The national flood program says 20 percent of claims are paid in areas considered low risk.
“Where it can rain,” Mr. Maurstad said, “it can flood.”
Cost of coverage varies, but the average annual federal flood premium for 2018 increased by 8 percent to $935, according to FEMA. Mr. Maurstad noted that policies for homes in low-risk areas cost around $500. Premiums in high-risk areas, however, can run to four or five figures, Ms. Bach noted.
Here are some questions and answers about flood insurance:
What does a federal flood policy cover?
National Flood Insurance Program policies cover up to $250,000 in damage to the home’s structure, and $100,000 for its contents. (Extra coverage may be bought from private insurers.) But federal policies generally don’t cover living expenses, like the cost of temporary housing.
How can I keep my flood insurance premium affordable?
Homeowners in high-risk areas who take steps to protect their properties, such as by elevating mechanical systems or even the entire home, can see as much as a 60 percent reduction in premiums, according to FEMA. The agency offers grants to help cover the cost of elevating homes, but the process can take time. So interested consumers should apply sooner rather than later, Ms. Bach said. “Be patient.”
What happens if Congress doesn’t vote on the flood program by the new deadline?

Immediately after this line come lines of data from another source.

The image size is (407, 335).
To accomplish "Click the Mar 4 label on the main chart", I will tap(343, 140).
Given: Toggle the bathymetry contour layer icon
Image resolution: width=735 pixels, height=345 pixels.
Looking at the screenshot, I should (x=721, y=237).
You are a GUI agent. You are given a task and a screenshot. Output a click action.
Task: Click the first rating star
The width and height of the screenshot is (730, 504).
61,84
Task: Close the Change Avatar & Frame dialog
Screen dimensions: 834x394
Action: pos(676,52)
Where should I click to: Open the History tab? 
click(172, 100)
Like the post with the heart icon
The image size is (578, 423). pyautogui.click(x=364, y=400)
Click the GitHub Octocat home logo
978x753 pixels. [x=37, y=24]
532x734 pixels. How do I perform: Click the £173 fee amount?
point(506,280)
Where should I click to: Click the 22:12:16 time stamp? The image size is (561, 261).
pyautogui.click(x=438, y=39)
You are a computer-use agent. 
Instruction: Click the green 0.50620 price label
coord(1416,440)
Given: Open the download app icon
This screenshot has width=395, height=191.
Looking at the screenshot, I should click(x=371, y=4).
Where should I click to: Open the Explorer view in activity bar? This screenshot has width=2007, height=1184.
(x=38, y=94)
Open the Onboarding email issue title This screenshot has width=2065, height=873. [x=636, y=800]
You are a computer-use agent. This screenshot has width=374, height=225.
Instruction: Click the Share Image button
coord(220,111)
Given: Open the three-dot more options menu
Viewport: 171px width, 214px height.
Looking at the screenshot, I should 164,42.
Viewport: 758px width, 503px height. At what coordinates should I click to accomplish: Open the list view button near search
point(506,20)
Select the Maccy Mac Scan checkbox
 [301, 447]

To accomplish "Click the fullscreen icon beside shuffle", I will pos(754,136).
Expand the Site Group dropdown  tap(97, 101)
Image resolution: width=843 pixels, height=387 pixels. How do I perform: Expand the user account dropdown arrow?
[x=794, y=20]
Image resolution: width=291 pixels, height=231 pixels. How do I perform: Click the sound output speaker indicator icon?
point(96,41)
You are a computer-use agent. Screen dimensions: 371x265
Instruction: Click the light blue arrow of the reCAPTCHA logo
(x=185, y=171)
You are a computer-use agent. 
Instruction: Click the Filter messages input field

If Congress doesn’t act by midnight on July 31, the flood program will lapse and the program won’t be able to write new policies or renew existing ones until it is reauthorized. That could disrupt real estate closings for people buying homes with federally backed mortgages, which require flood coverage for properties in high-risk areas, Mr. Maurstad said.
The program would still process and pay claims on existing policies, he said, “as long as funds are available.”
A FEMA spokesman, Michael Hart, said the flood program currently has $5.5 billion available to pay claims, not including nearly $10 billion more in borrowing authority that would be unavailable during a lapse in authorization.
A lapse would also curtail the program’s capacity to borrow money, according to the Congressional Research Service. So Congress might have to approve extra funds or increase the program’s borrowing limit, to make sure that claims are paid.
A notice on FEMA’s website says a lapse is “unlikely,” and states that “FEMA and Congress have never failed to honor the flood insurance contracts in place.”